The federal government plans to fund and conduct decisive research on three experimental coronavirus vaccines beginning this summer, according to John Mascola, director of the vaccine research center at the National Institute of Allergy and Infectious Diseases.
These phase 3 trials are expected to involve tens of thousands of subjects at dozens of sites around the U.S., Mascola said. Meant to determine a vaccine’s safety and effectiveness, they would mark the final stage of testing.
Moderna Inc.’s vaccine is set to be first, starting in July, followed in August by one co-developed by Oxford University and AstraZeneca PLC, and in September by Johnson & Johnson's, he said.
“We will want to use the investigative resources of the country as best we can to optimize us getting an answer as quickly as possible,” said Larry Corey, a vaccine and infectious-disease specialist at the Fred Hutchinson Cancer Research Center in Seattle and member of a committee advising the National Institutes of Health (NIH) on the design of the coronavirus-vaccine trials.
A Moderna spokesman confirmed the plan for the NIH-funded trial of its vaccine. An AstraZeneca spokeswoman on Tuesday evening said the company’s recent contract with a U.S. health agency would support a large study but couldn’t confirm the start date. A J&J spokesman declined to comment.
Many vaccine candidates fail to make it through the trials.
“There’s a lot of optimism in our community that a vaccine should be possible, but we are very focused on the fact that that has to be proven in clinical trials,” Mascola said in an online video discussion hosted on June 5 by the Fred Hutchinson Cancer Research Center.
An existing network of researchers who have run HIV vaccine studies, which Corey leads, will help to conduct the large coronavirus vaccine studies, he said.
The studies will be designed, Corey said, to show more definitively whether the vaccines safely prevent disease.

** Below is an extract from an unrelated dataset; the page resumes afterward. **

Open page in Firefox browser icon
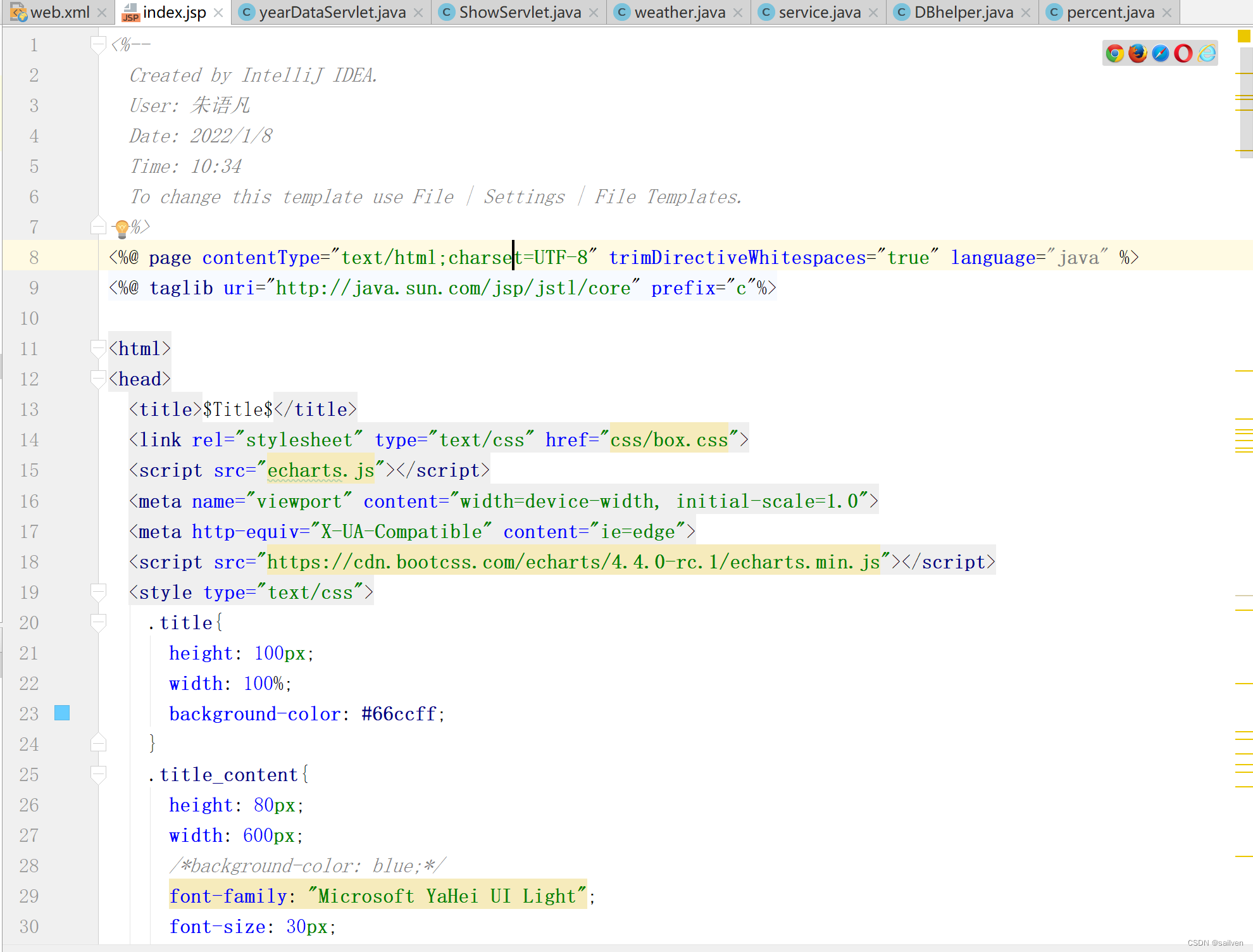 tap(1137, 53)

Researchers would start the phase 3, NIH-funded studies only once they have sufficient evidence from the earlier testing that the vaccines are safe and elicit certain immune responses in people, Corey said. The studies are also subject to clearance by regulators.

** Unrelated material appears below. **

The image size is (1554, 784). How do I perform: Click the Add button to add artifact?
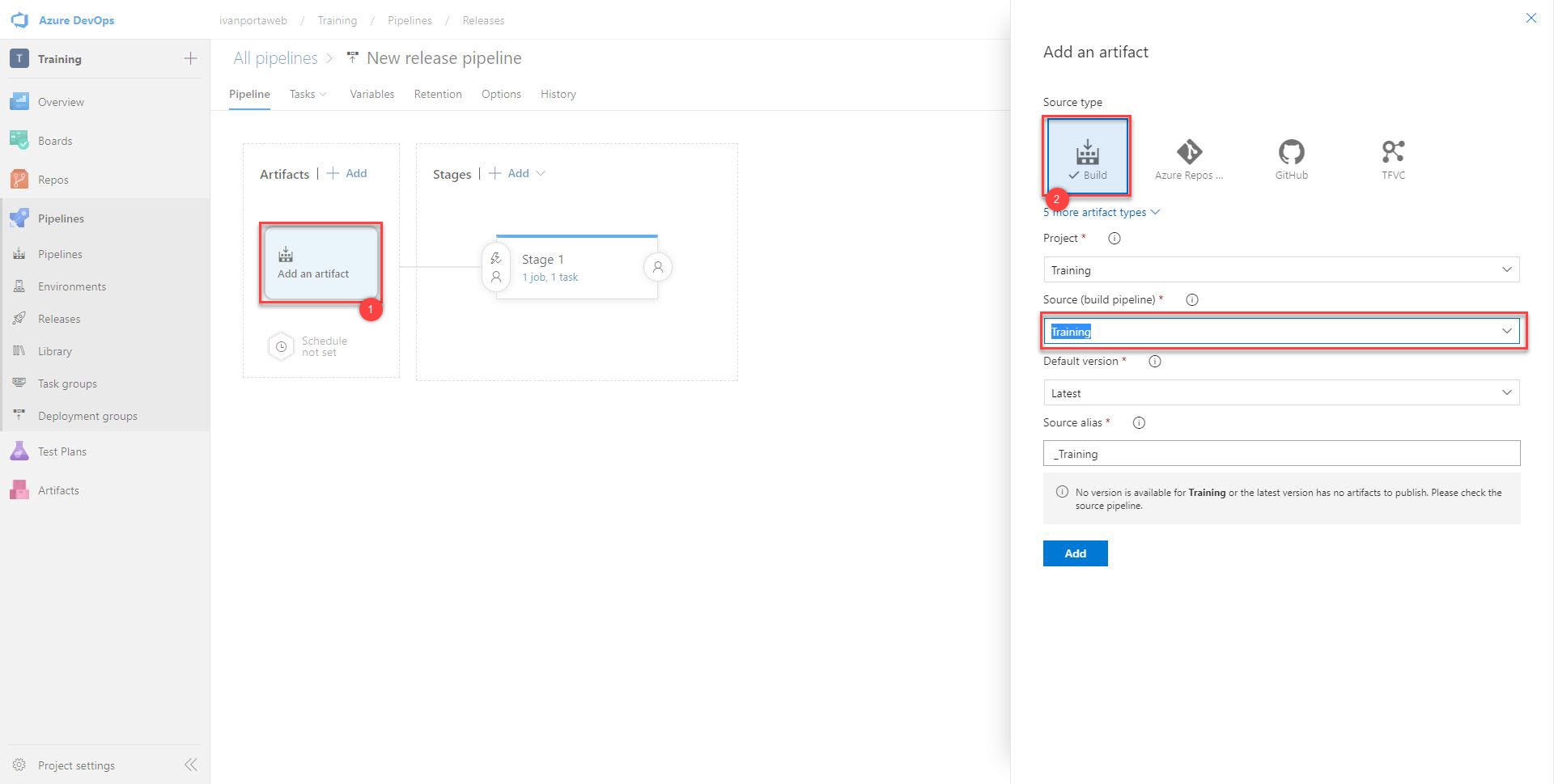click(1075, 553)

Each vaccine study is expected to include roughly 30,000 people, some receiving the experimental shots and others placebo shots, though the final number of participants could vary, Mascola said. Each study will be conducted at more than 50 sites, primarily in the U.S. but possibly including other countries, Corey said.
Researchers will track whether people who receive the vaccines are infected with the virus and develop Covid-19 at lower rates than those who get the placebo. The studies will be conducted in locations where the virus continues to spread, Corey said.
Last month, Moderna said its vaccine, co-designed with NIH researchers, was generally safe and induced immune responses in a small, early-stage study. The second phase of testing just began.
Human testing of the vaccine from AstraZeneca and Oxford’s Jenner Institute has started, but results haven’t been released. J&J said previously it would start human testing by September.
Researchers hope the trials will yield answers within six to eight months of their starts, Corey said. Some vaccine developers have said their shots could become available for emergency use on a shorter timeline, possibly as soon as the fall.
Though each vaccine will be tested in a separate trial, the companies are coordinating certain aspects, such as using the same independent committee to monitor safety, according to Corey. This will allow researchers to better compare how the vaccines perform, and whether certain shots are better suited to certain subpopulations, he said.